In a short piece from 2019, Judith Butler suggests that Donald Trump’s shamelessness as president was fuelled by his intense terror at the possibility of ever feeling shame. For Trump, shame equals death, and therefore it is the one state that must be avoided at all costs. 

If he is not shamed by the accusations against him, they do not ‘work’... At the same time ... Trump’s repeated and compulsive defiance of shame and rejection shows just how imperilling those spectres are for him. (Butler, 2019)

The girls console Thomas as they lead him back to the classroom.

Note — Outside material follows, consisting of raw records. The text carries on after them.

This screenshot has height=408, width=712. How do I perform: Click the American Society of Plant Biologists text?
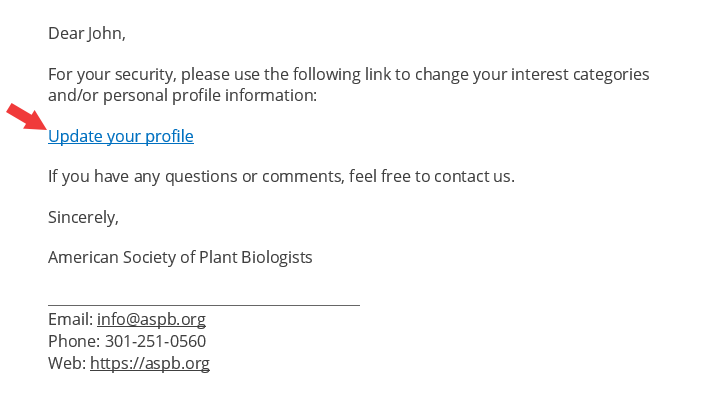[x=180, y=258]
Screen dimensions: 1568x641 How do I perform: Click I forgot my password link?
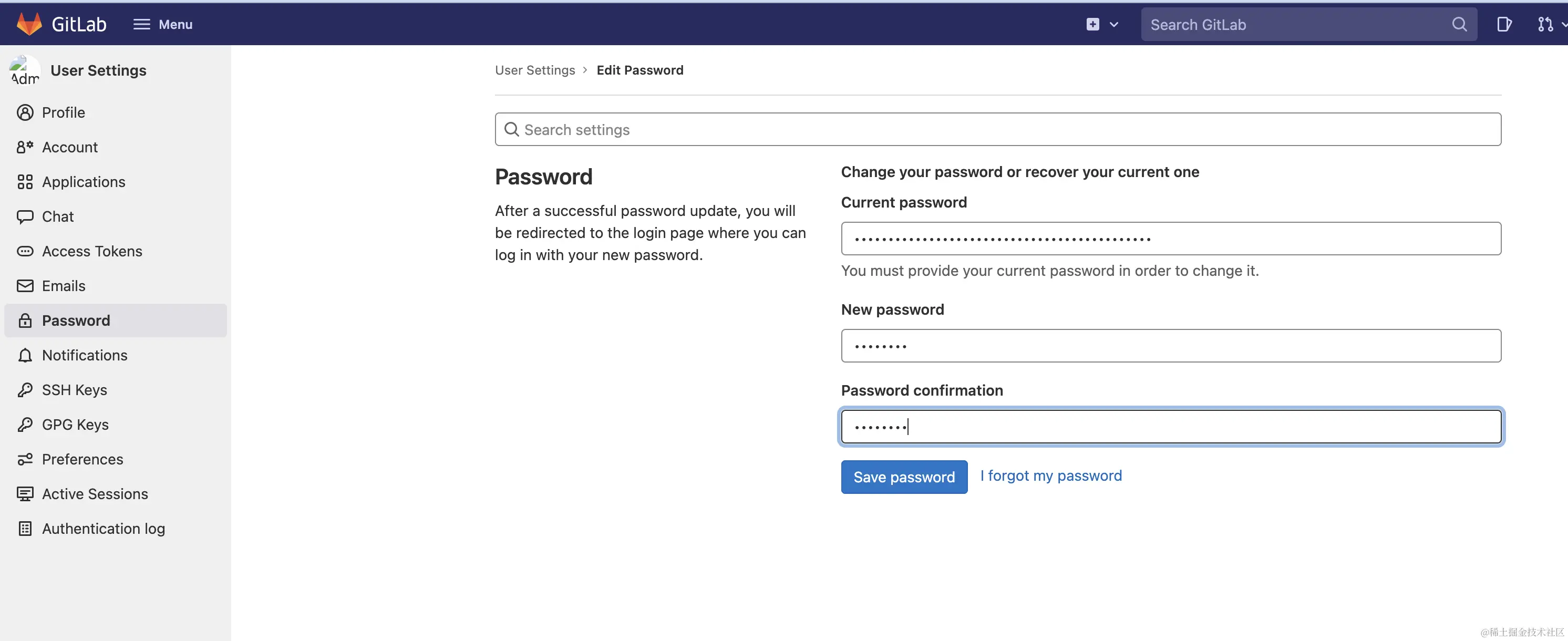coord(1050,476)
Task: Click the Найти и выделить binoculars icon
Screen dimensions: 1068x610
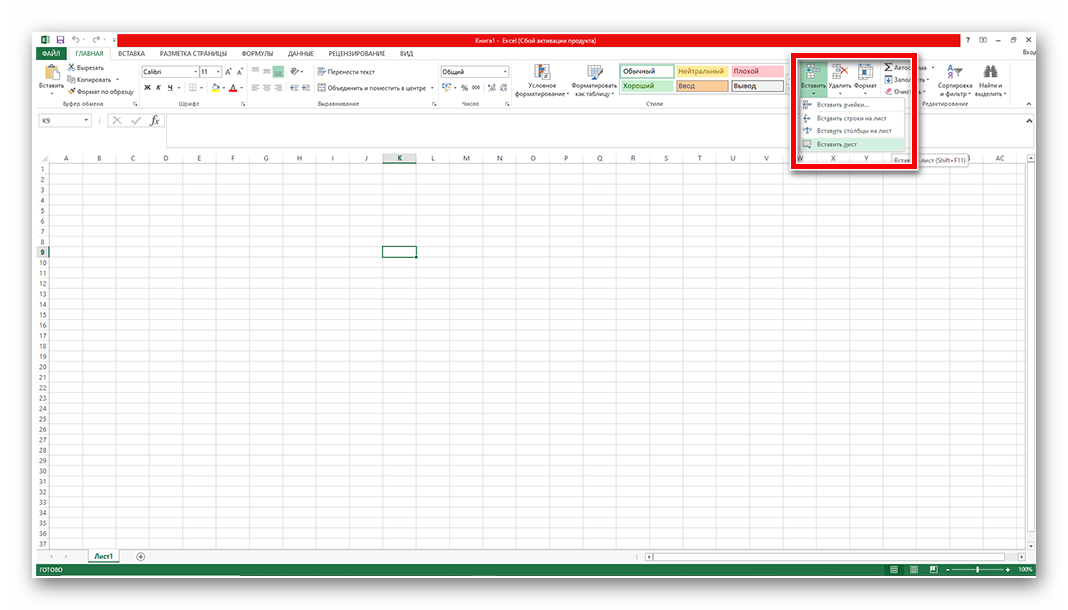Action: click(990, 72)
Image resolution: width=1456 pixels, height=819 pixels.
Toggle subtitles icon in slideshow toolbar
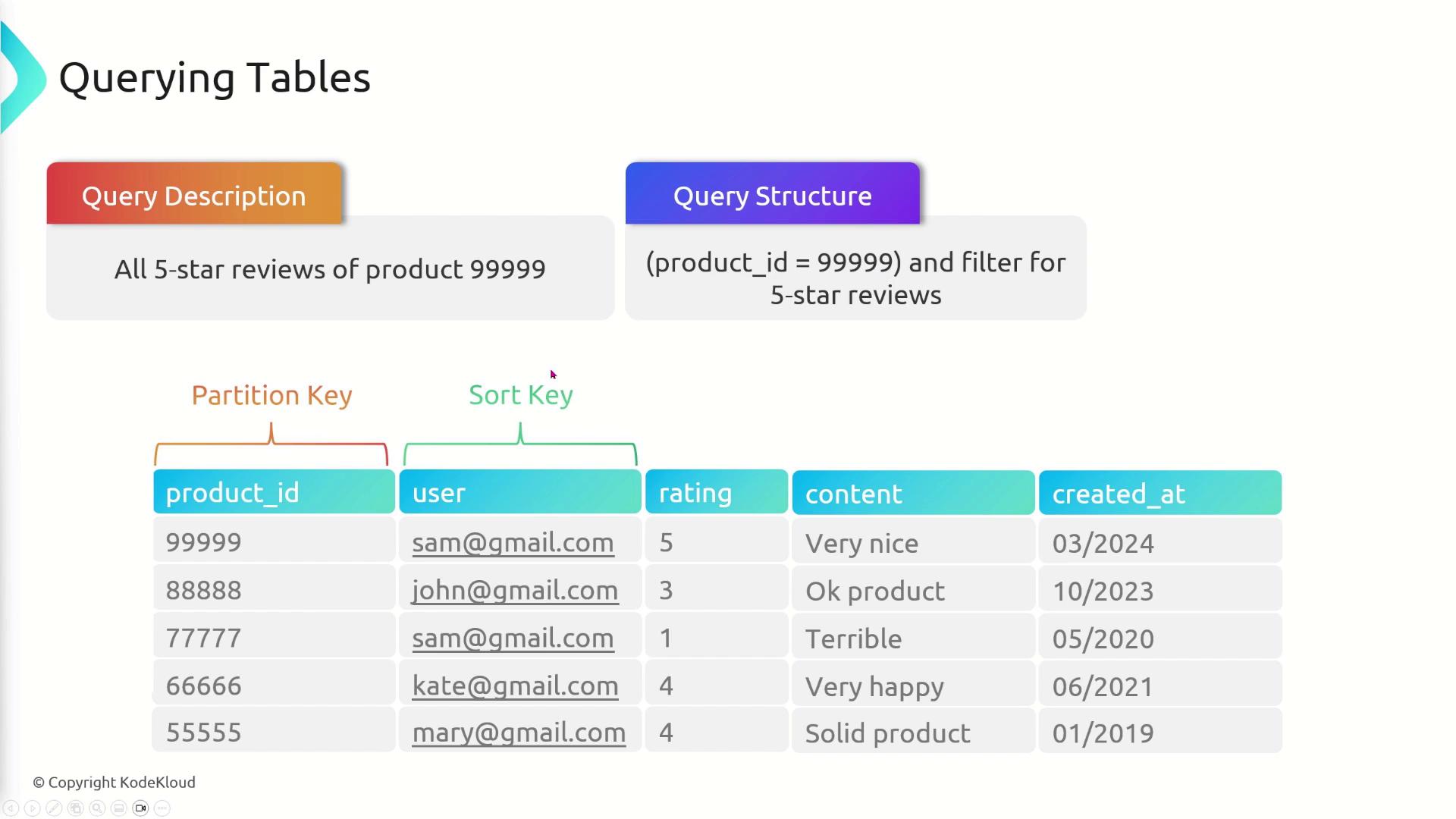coord(119,808)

Shame is a low status performance. We act out shame, (no doubt some of Johnstone’s tips on how to play low status would help us here: lowered eyes, hands to face, head wobbling) and in doing so we lower ourselves in the eyes of others - perhaps because we feel the shame deeply, ‘inside’, but also because by lowering ourselves we hope to show that we acknowledge our actions as shameful, and to be absolved of our shame. This is the performativity of shame - it is the action that performing shame performs. It is only through this low status performance of shame and its resolution in absolution that the (a)shamed can resume their position in the social hierarchy. Maintaining our status in a group sometimes requires lowering our status in a particular moment. If we refuse to momentarily lower our status in order to maintain our longer term status, then we risk losing everything.

The shrieks of Fat Thomas as he is mercilessly kicked by his former playmates are a warning about what happens when you fear playing low status to the point of destabilising your position in the social hierarchy. It’s not hard to feel pity for Fat Thomas, but it’s hard to feel sympathy.


Notes to consider

  1. I have not touched on the gendered nature of the power relations in the Fat Thomas scene which is certainly legible in the film and isn’t irrelevant here, but it would make the piece more about social status and power than about performed status. 

  2. I also think there’s some racialised stuff going on (the little black boy at the start, the two black girls that Thomas pushes away, and then later they hold his hands) but perhaps that is outside the scope of what can be successfully written because I don’t think it’s ever clearly articulated in the film, which is a failing but also perhaps an accurate portrayal .

  3. Do I need to go a bit easier on Fat Thomas? I feel like the ‘moral of the story’ is not kind to Thomas, and I don’t want to get too hand-wringing about the fact that he’s a kid and therefore shouldn’t be blamed. Like, he is blamed and punished in the film for his failure to maintain control of the gameworld, so that’s what I’m writing about, but I also recognise he’s a child and I wouldn’t personally beat him up.

  4. Should I refer to him as Fat Thomas throughout, or use Thomas for the most part?